==== PAGE

GOLD HOUSE - foundation ceremony - Burnaby Metrotown


Good Luck Ceremony - GOLD HOUSE - Burnaby Metrotown
December 14, 2016 - GOLD HOUSE construction site.
Builders apply gold leaf during a foundation "Good Luck"
ceremony at the base of the five storey deep excavation.


Saturday, September 17, 2016

Competing for Status in "The Centre" of Metrotown

Your Blogger at the preview of  "THE CENTRE", the last tower
of the STATION SQUARE development. A sales person made
a point of emphasizing the giant version of the Station Square logo,  
the architects have incorporated into the design of their tower.
 (See on photo above.)  This is something to ponder.

Ronald J. Jack
Burnaby, B.C.


6080 McKay Avenue, Burnaby Metrotown - the building logo

"41 FLOORS, UNPARALLELED VIEWS, TRANSIT CENTRAL, WORLD-CLASS SHOPPING"  
Those are the talking points in the Early Preview Package.

I had the opportunity yesterday, to preview Phase Three of the STATION SQUARE development in Metrotown. The civic address for the tower will be 6080  McKay Avenue, Burnaby, B.C.
I skip most such events because they are now too frequent, but I was curious about this phase of the prodigious Station Square project, so I dropped in.  First the colour images (which I confess I simply scraped from the Email distribution kit) and later tonight I will add the words.  Not a review as such, but my thoughts on the project so far. I want to include what we might expect in what the promoters term "The Centre" of Metrotown.

========

§ GIVEN REQUEST A:
Could you write out the records again, substituting "label" for every "description", keeping everything else the same and leaving out the pictures?
The blog post and the records have nothing to do with each other.

==== SUPPLIED DATA

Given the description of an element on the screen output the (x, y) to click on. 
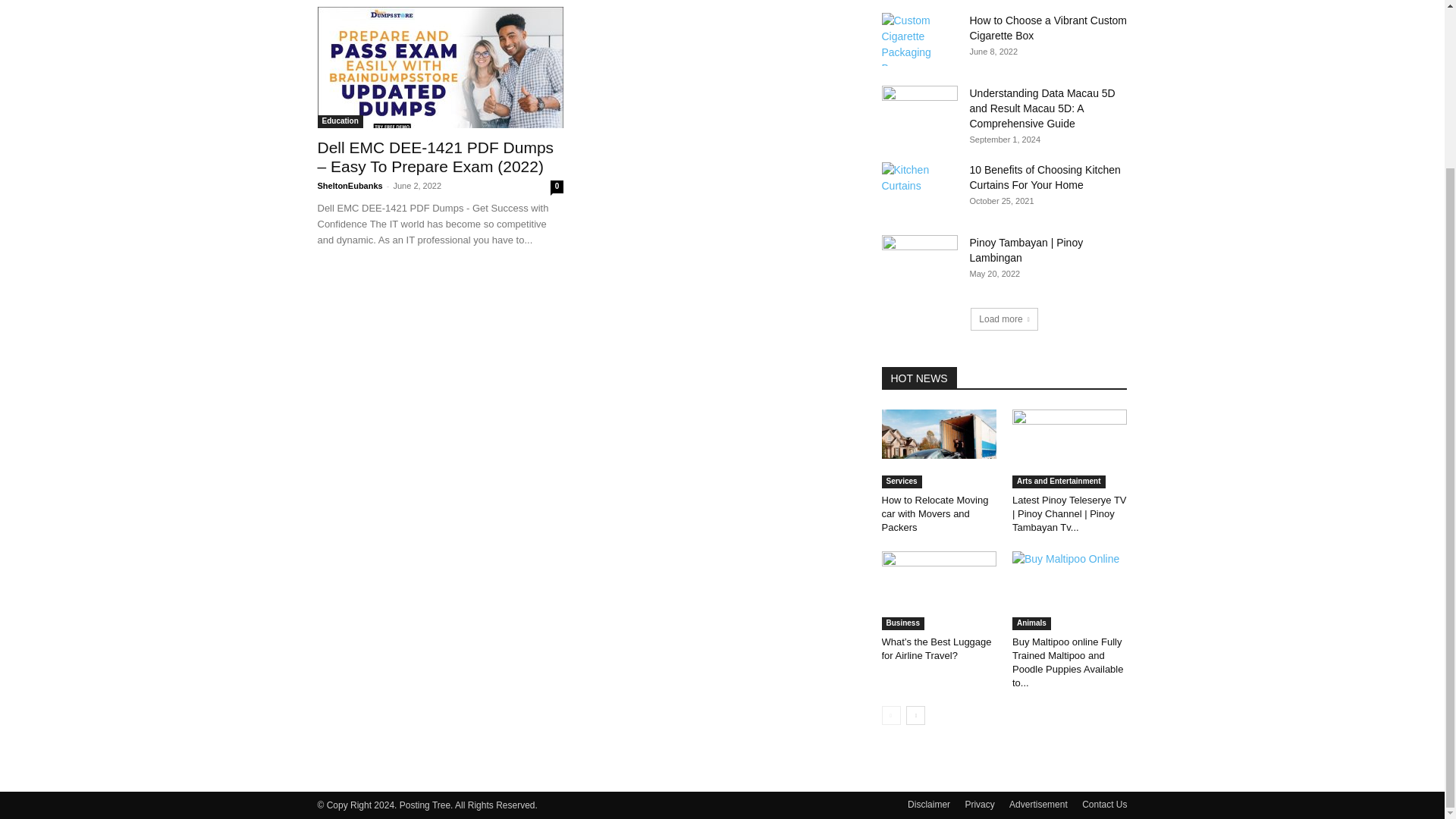
10 Benefits of Choosing Kitchen Curtains For Your Home (1044, 176)
0 (556, 186)
How to Choose a Vibrant Custom Cigarette Box (1047, 27)
Education (339, 121)
SheltonEubanks (349, 185)
How to Choose a Vibrant Custom Cigarette Box (918, 39)
How to Choose a Vibrant Custom Cigarette Box (1047, 27)
Given the description of an element on the screen output the (x, y) to click on. 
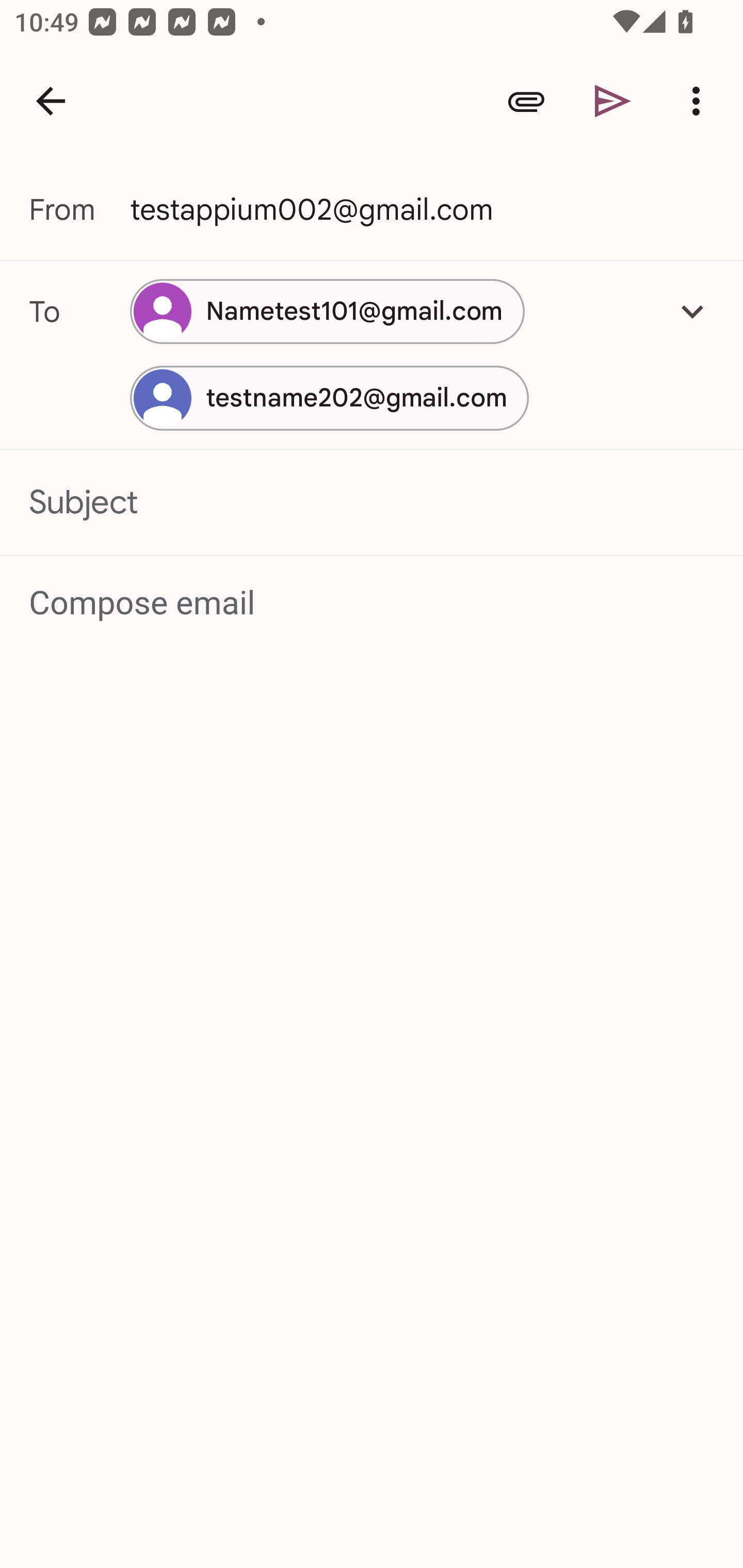
Navigate up (50, 101)
Attach file (525, 101)
Send (612, 101)
More options (699, 101)
From (79, 209)
Add Cc/Bcc (692, 311)
Subject (371, 502)
Compose email (372, 603)
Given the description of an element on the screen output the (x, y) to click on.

========

§ GIVEN REQUEST B:
Can you echo part of the blog post word for word, beginning at the words "Ronald J. Jack" and stopping after "Avenue, Burnaby, B.C."?

§ TASK RESULT A:
Given the label of an element on the screen output the (x, y) to click on. 
10 Benefits of Choosing Kitchen Curtains For Your Home (1044, 176)
0 (556, 186)
How to Choose a Vibrant Custom Cigarette Box (1047, 27)
Education (339, 121)
SheltonEubanks (349, 185)
How to Choose a Vibrant Custom Cigarette Box (918, 39)
How to Choose a Vibrant Custom Cigarette Box (1047, 27)
Given the label of an element on the screen output the (x, y) to click on. 
Navigate up (50, 101)
Attach file (525, 101)
Send (612, 101)
More options (699, 101)
From (79, 209)
Add Cc/Bcc (692, 311)
Subject (371, 502)
Compose email (372, 603)
Given the label of an element on the screen output the (x, y) to click on.

§ TASK RESULT B:
Ronald J. Jack
Burnaby, B.C.


6080 McKay Avenue, Burnaby Metrotown - the building logo

"41 FLOORS, UNPARALLELED VIEWS, TRANSIT CENTRAL, WORLD-CLASS SHOPPING"  
Those are the talking points in the Early Preview Package.

I had the opportunity yesterday, to preview Phase Three of the STATION SQUARE development in Metrotown. The civic address for the tower will be 6080  McKay Avenue, Burnaby, B.C.